▶ **DESCRIPTION OF THE TASK**
Scan the lines below for the string "will" and copy every one that has it.

+---+

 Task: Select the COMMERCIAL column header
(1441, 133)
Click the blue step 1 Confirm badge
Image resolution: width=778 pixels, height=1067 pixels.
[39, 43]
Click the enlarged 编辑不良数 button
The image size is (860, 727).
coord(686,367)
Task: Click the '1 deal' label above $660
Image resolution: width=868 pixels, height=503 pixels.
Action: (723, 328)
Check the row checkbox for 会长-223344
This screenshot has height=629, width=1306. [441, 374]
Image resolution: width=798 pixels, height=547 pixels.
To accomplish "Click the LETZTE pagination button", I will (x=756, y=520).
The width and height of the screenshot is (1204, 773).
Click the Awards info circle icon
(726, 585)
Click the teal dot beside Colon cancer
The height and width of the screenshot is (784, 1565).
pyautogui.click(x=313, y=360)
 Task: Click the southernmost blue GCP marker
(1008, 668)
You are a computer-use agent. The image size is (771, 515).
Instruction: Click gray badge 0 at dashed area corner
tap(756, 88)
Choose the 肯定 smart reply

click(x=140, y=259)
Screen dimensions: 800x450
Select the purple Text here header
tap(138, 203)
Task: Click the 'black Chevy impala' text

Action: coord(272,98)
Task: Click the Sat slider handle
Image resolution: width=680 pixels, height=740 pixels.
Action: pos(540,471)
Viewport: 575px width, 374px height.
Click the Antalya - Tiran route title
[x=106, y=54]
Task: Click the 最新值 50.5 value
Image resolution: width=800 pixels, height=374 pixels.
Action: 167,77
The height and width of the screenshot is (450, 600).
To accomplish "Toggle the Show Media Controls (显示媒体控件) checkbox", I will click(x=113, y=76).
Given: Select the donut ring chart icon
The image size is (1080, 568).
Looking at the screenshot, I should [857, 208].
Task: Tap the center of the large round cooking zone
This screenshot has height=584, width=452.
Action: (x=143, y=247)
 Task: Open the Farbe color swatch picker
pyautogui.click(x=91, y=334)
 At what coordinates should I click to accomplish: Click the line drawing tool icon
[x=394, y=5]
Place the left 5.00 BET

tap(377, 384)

+---+

▶ **SOLUTION TO THIS TASK**
To accomplish "Click the LETZTE pagination button", I will (x=756, y=520).
To accomplish "Toggle the Show Media Controls (显示媒体控件) checkbox", I will click(x=113, y=76).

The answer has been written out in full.